» What needs to be done
I'd like the line containing "At what coordinates should I click to accomplish: Toggle" and every line below it, to the end of the material, repeated exactly and with nothing else.

————

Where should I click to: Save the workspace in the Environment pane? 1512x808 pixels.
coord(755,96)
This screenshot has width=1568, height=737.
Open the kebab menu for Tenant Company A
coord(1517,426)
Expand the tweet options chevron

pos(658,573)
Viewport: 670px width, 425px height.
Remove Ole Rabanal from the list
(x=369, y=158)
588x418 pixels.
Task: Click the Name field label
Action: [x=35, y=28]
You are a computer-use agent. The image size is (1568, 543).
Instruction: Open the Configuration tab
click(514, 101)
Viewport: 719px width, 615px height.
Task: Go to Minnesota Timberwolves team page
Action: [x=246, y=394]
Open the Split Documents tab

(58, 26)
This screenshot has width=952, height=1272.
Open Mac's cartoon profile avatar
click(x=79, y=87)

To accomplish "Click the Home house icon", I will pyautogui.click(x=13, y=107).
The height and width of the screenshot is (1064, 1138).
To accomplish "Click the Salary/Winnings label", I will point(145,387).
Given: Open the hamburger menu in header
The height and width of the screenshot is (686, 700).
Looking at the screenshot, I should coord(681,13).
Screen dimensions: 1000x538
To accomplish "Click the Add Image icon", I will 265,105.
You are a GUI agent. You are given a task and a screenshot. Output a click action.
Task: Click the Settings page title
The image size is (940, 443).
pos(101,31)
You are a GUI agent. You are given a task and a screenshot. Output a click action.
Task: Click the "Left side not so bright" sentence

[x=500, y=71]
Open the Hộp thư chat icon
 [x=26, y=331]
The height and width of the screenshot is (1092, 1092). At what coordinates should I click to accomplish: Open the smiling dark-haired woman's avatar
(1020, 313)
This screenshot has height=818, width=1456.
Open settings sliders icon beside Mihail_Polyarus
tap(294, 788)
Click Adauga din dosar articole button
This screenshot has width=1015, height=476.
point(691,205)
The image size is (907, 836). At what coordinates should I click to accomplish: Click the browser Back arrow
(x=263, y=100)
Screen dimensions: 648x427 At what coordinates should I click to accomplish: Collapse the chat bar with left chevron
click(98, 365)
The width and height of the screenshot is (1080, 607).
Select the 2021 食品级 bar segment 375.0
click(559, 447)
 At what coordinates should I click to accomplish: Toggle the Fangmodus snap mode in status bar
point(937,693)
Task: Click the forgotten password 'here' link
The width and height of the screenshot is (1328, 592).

————

» Result of this exercise
 At what coordinates should I click to accomplish: Toggle the Fangmodus snap mode in status bar
point(937,693)
Task: Click the forgotten password 'here' link
The width and height of the screenshot is (1328, 592).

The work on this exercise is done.